In Tonk-Sawai Madhopur, former Union Minister Namo Narayan Meena of the Congress put up a good fight against Sukhbir Jaunpuria, a businessman from Haryana; Jaunpuria’s victory margin of 1.1 lakh votes is small compared with that of other winners in the State. Here caste calculations went against the Congress. It is suspected that Gujjars who account for a sizeable number here voted against the Congress as their “caste brother” Sachin Pilot had not been considered for chief ministership. Several members of the community had told Frontline that they would not be voting for the Congress in the Lok Sabha election. Jaunpuria is from the Gujjar community and has represented Sawai Madhopur in the past.

In Rajasthan, in the absence of a third front, it was mostly a direct fight between the Congress and the BJP in all the 25 constituencies barring Sikar, Banswara and Udaipur where parties like the CPI(M) and the BTP too were in the fray. The BSP, which put up candidates in a number of seats, could not even come in the third place in many seats.

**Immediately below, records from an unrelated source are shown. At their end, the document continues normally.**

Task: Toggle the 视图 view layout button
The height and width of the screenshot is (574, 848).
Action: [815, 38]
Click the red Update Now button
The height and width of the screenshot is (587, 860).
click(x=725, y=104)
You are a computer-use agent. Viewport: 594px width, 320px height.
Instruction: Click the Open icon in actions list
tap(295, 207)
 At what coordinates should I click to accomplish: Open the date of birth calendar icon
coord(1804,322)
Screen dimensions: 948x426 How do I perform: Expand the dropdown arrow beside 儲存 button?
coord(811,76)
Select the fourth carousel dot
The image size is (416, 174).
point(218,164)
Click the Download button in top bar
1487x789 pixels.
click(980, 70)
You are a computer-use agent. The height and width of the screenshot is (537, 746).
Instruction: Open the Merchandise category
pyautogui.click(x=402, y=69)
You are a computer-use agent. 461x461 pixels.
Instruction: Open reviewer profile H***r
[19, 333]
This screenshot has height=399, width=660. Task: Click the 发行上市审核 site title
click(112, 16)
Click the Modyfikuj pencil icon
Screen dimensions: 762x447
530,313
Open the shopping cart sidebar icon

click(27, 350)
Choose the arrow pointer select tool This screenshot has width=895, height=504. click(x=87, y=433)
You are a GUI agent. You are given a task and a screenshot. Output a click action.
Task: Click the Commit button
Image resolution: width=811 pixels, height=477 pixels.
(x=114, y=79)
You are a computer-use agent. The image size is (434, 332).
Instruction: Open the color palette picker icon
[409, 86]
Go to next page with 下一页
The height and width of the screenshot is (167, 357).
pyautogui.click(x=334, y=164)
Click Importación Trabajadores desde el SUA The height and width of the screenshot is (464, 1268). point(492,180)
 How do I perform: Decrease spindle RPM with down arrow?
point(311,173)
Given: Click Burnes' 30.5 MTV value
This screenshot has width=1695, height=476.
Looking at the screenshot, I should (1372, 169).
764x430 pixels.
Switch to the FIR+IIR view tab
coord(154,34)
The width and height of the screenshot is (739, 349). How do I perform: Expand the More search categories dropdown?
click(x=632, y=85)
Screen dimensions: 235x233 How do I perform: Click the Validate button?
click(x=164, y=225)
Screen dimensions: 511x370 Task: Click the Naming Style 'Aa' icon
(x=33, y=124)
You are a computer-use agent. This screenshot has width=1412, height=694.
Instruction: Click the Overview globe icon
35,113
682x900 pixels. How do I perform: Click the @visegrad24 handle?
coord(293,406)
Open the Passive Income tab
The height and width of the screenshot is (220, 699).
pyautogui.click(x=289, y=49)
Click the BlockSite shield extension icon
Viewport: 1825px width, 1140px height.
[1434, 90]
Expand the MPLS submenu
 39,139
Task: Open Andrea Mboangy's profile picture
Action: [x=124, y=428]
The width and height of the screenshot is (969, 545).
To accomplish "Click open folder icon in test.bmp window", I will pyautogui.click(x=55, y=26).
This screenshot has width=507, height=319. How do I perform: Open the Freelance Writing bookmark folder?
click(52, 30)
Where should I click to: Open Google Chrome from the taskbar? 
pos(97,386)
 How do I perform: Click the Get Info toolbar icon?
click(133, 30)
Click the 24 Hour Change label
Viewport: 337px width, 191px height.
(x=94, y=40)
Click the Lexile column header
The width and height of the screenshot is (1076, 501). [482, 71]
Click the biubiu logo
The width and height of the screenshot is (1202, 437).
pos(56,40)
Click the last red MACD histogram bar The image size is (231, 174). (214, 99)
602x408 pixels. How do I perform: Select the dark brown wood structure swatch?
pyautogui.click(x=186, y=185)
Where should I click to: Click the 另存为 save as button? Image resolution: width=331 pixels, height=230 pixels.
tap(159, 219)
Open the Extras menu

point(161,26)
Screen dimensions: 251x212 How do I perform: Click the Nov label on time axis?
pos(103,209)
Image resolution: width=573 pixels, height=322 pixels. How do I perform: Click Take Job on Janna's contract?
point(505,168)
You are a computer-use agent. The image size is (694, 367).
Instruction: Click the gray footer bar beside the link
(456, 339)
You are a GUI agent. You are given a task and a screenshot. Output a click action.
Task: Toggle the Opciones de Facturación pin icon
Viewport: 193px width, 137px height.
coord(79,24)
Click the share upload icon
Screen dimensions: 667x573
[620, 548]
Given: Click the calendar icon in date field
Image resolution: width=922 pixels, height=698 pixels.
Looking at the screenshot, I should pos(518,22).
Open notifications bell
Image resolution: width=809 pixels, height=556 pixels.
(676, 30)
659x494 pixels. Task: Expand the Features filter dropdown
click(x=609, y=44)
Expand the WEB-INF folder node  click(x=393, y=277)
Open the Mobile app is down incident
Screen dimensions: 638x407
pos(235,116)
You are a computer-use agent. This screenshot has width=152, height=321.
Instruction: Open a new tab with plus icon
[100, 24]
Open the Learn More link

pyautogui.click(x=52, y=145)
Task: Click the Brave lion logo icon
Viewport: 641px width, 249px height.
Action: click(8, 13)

The loss of all 25 seats in Rajasthan has dealt a severe blow to the Congress as a whole, and its repercussions might reverberate in the already fissiparous party structure in the State. Ashok Gehlot was supposed to ensure victory in all the seats, which was a precondition for him becoming Chief Minister. The blame for the defeat, according to a Congress insider, however, cannot rest with Gehlot alone as it has been a rout not only in the State but elsewhere in the Hindi heartland too. “Had Rajasthan been an exception, it would have been different and heads would have rolled,” he said.

Unlike Madhya Pradesh, the Congress government in Rajasthan does not face any imminent danger of getting destabilised.